---------- TESTO DI PARTENZA

# problemi connessione siemens/gprs

## grick

x jigi:

Se posti il modello del tuo cellulare e il tuo provider per il GPRS magari posso aiutarti per quella connessione...

----------

## jigi

^grick^

siemens s55 ho sia il cavetto usb che quello seriale, la preferenza se si puo è quella usb poiche detto cavo mi alimenta anche la batteria del cellulare

in internet ho trovato questo prg non so se lo conosci: GPRS_Easy_Connect_300.tar

comunque ogni suggerimento sara sempre ben accetto 

grazie

^randomaze^

hai detto giusto, ho 2 cd, la connessione ad internet la posso effettuare solo tramite xp/gprs/vodafone

 *Quote:*   

> Visti i vari problemi che sta incontrando nell'installazione mi sa che é meglio che prima arrivi a qualcosa di funzionante e poi cerchi di sistemare anche il GPRS. Peraltro mi sembra che il GPRS non sia esattamente un fulmine di guerra per scaricare ISO...

--------------------

**COSA SI CHIEDE**
[1] Trascrivi dalla discussione sulla connessione GPRS del Siemens il passo che parte da "hai detto giusto, ho" e arriva fino a "per scaricare ISO...".
[2] Continua la discussione sulla connessione GPRS del Siemens dal punto in cui si interrompe.
I record provengono da una fonte diversa.

---------- RECORD FORNITI

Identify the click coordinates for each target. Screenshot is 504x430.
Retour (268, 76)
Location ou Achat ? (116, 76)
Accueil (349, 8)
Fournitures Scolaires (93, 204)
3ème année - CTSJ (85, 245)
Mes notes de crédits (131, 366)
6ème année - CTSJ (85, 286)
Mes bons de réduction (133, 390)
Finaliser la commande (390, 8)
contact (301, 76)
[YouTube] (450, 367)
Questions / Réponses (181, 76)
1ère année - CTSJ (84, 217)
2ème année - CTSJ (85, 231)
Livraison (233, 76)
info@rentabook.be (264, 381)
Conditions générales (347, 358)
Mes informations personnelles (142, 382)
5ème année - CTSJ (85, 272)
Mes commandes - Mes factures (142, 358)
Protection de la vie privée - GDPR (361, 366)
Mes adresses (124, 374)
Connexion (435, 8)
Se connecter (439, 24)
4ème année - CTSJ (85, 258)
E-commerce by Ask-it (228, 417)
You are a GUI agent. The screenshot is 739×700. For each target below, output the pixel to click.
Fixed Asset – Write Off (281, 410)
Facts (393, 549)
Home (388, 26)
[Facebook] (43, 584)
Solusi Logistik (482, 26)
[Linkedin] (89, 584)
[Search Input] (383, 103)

--------------------
---------- RECORD FORNITI

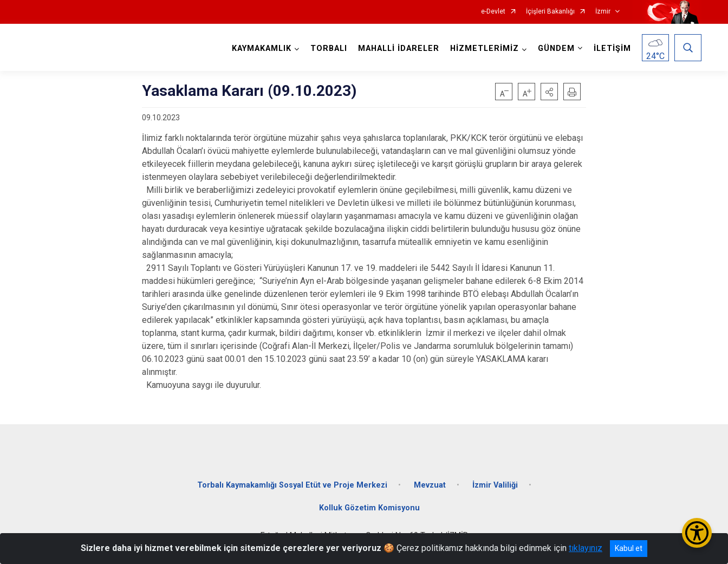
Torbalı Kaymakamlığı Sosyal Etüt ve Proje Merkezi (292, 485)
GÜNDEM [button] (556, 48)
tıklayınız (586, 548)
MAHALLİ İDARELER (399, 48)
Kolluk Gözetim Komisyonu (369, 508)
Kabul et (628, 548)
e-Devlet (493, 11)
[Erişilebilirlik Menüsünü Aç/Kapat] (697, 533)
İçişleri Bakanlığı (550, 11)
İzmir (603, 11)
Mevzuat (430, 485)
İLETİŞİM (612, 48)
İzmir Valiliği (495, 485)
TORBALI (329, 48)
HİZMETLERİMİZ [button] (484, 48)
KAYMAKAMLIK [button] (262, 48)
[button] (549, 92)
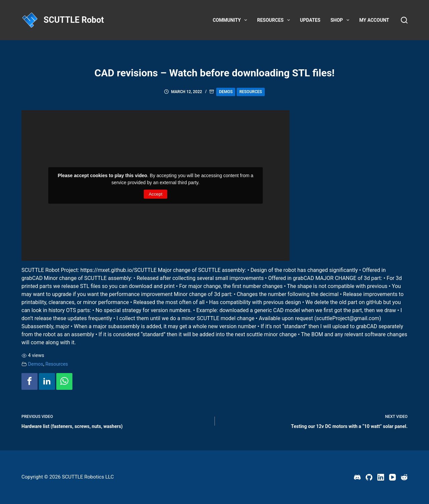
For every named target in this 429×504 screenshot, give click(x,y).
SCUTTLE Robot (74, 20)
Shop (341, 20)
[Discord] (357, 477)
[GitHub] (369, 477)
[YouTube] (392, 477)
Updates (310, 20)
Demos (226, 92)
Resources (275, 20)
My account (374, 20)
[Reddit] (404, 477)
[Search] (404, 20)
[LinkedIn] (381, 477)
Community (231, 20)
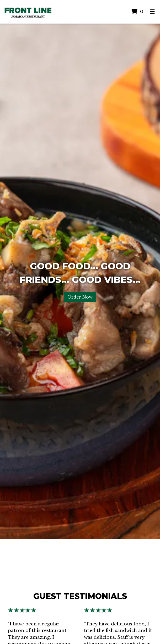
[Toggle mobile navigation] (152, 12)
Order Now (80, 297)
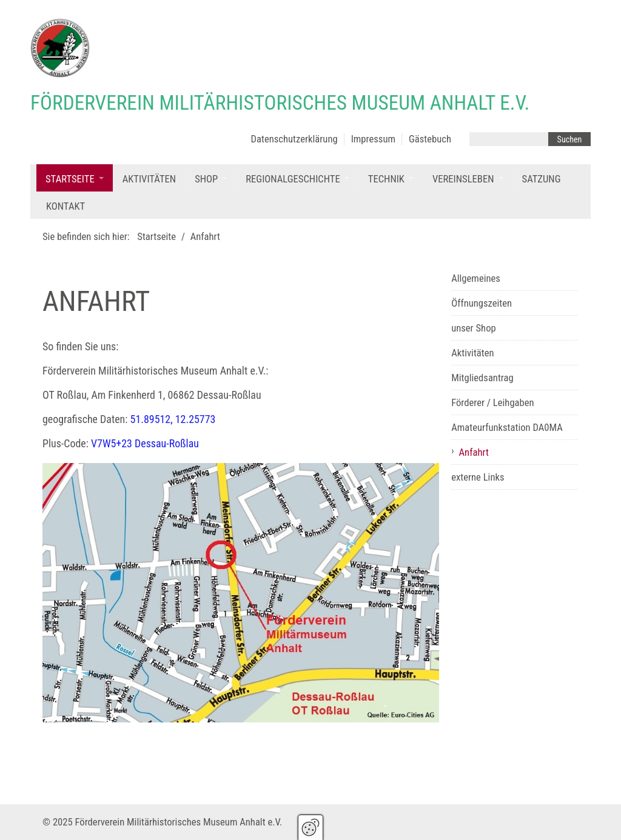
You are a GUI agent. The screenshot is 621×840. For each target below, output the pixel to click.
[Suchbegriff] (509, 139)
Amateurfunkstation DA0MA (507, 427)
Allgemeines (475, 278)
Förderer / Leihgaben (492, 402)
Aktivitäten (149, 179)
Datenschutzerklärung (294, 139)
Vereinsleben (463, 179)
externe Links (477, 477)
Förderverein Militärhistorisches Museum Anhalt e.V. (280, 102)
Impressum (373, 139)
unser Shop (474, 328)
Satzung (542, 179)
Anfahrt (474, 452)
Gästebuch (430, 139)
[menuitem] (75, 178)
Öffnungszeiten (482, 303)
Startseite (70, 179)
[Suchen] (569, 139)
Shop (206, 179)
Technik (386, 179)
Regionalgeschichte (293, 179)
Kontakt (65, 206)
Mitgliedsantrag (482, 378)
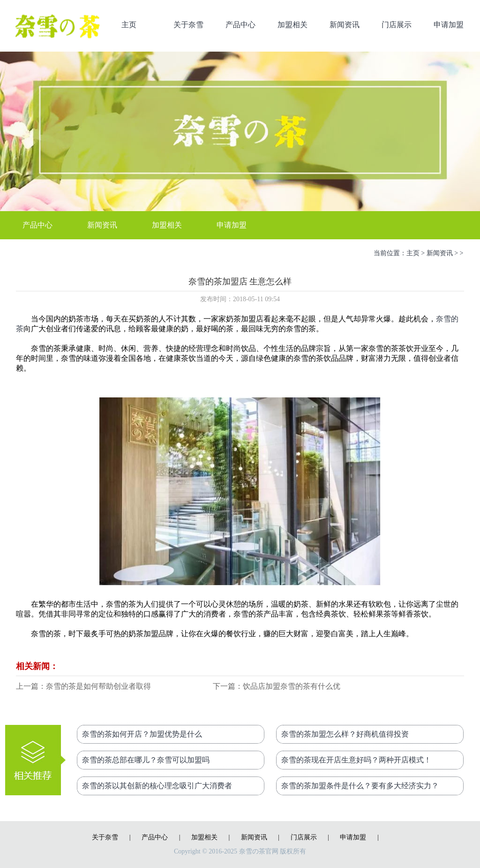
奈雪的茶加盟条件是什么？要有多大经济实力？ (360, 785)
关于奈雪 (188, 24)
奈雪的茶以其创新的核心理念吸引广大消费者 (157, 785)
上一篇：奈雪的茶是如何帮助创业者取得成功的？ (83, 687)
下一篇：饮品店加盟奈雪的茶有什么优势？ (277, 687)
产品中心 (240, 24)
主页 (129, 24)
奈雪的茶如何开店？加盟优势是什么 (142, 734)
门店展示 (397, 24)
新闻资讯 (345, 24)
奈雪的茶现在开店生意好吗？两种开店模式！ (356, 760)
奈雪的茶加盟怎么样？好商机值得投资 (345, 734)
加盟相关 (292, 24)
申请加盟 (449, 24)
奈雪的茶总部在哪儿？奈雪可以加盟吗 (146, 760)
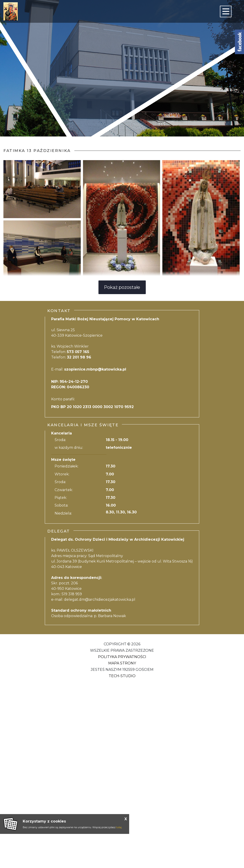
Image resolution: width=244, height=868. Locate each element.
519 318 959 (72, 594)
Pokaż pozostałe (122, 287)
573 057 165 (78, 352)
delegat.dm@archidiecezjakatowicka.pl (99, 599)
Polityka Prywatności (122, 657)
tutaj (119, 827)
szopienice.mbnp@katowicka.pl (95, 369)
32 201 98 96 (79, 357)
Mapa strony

--------------------

**RISULTATI**
[1]
hai detto giusto, ho 2 cd, la connessione ad internet la posso effettuare solo tramite xp/gprs/vodafone

 *Quote:*   

> Visti i vari problemi che sta incontrando nell'installazione mi sa che é meglio che prima arrivi a qualcosa di funzionante e poi cerchi di sistemare anche il GPRS. Peraltro mi sembra che il GPRS non sia esattamente un fulmine di guerra per scaricare ISO...

[2]
 

tu la sai lunga

ciao

----------

## grick

 *Quote:*   

> 
> 
> ^grick^ 
> 
> siemens s55 ho sia il cavetto usb che quello seriale, la preferenza se si puo è quella usb poiche detto cavo mi alimenta anche la batteria del cellulare 
> ...

 

Conosco anch'io quel programma, ma ha 2 problemi non indifferenti:

* 1. non e' incluso in portage. Questo vuol dire che devi installarlo con una compilazione manuale, oppure (dato che e' gia' stato fatto) prelevare l'ebuild apposito da qui https://bugs.gentoo.org/attachment.cgi?id=86302 e piazzarlo in overlay 

* 2. ancora peggio, ha una marea di dipendenze esoteriche.

Direi che e' piu' semplice e leggero fare un paio di operazioni a mano, fatte le necessarie premesse per una configurazione di base corretta.

Per avere una connessione GPRS via usb tramite il cellulare ci sono un paio di prerequisiti (a prescindere dall'uso di GPRSeasyconnect o meno):

* 1. devi controllare di avere l'opzione 'Usb Modem (CDC ACM) support' attivata come modulo nel kernel.  Inoltre ovviamente non devono mancare il supporto al protocollo Punto-punto ed il supporto per il PPP su porte asincrone.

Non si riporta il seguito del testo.